Thursday, May 7, 2015

How do the respective views of Hobbes, Locke and Rousseau on liberty relate to the policies of modern governments? Discuss one or more examples.

Hobbes argued that despite the natural equality and liberty amongst individuals, the anarchy of pursuing survival made life "nasty, brutish, and short." Therefore, he suggests the establishment of a supreme sovereign power (e.g. King) would be the only way to create order and peace as well as secure the natural rights of equality and freedom. This supposedly rational decision, by the people, to acquiesce power (freedoms) to an absolute sovereign in exchange for laws and enforcement that make life possible, is an understood by Hobbes as an implied agreement he called the "social contract." 


Locke agreed with Hobbes in respect to the brutish state of nature and the ability for a social contract to transcend the violent affairs of nature. However, they diverged because Locke did not view the people as acquiescing any freedom to the sovereign ruler in this agreement -- given the natural rights of life, liberty, and property were inalienable -- impossible to be taken or given away. Thus the sovereign ruler can never hold absolute power, as the natural rights of individuals checked an unrestrained reign. Whereas Hobbes argued that once the agreement was made to establish a sovereign ruler one must obey without the liberty to revolt, Locke argued that if the sovereign violated any natural right, the individual, or the people had the liberty to depose the ruler. This differing view on the liberties of individuals were also predicated on with whom the social contract was supposedly made between. For Hobbes the contract was only amongst the people themselves -- hence once the agreement was reached the sovereign was held to no limits. Yet, for Locke, the social contract was between the people and the ruler. However, it is important to note, that despite Locke's insistence that liberty (along with life) were inalienable natural rights, his primary commitment was to the natural right of property -- and therefore protecting property was the way government could promote the "public good". The implications of Locke's view on liberty for modern government concerns a preference for representative government -- since neither men nor property owners have any rights. 

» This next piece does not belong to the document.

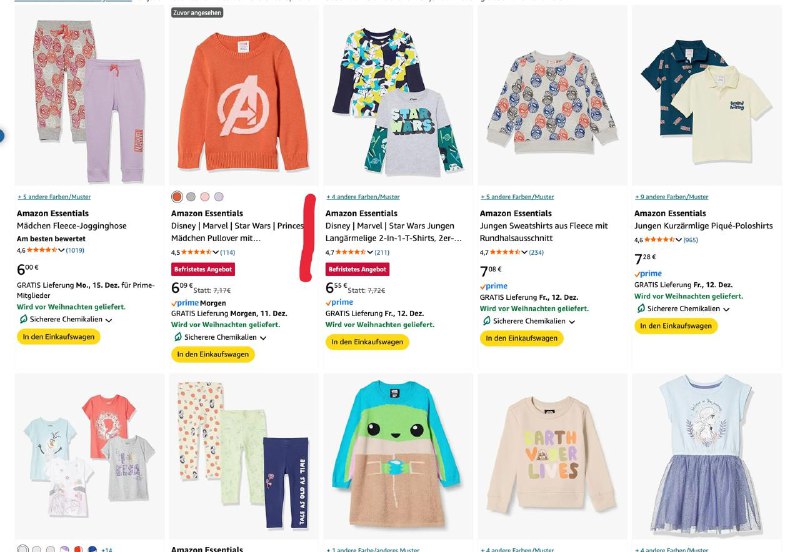
Task: Select the lavender color swatch for the Pullover
Action: 219,197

Rousseau argued, like Hobbes and Locke, that the nature of individuals was freedom and equality, yet in contrast, he also believed they were peaceful and happy! For Rousseau it was the emergence of property (ownership claims) that introduced violence and injustice. Therefore, the (Hobbesian) social contract was not a contract or agreement at all, but a trick by the rich to consolidate power over the masses. The solution to protecting life, liberty, and property, without surrendering freedom, still required a social contract for Rousseau just not between the people and a sovereign ruler, but between people individually and the whole community -- as a collective society with a "general will." The implications of Rousseau's views on liberty for modern governments concern a preference for direct democracy over elected representatives.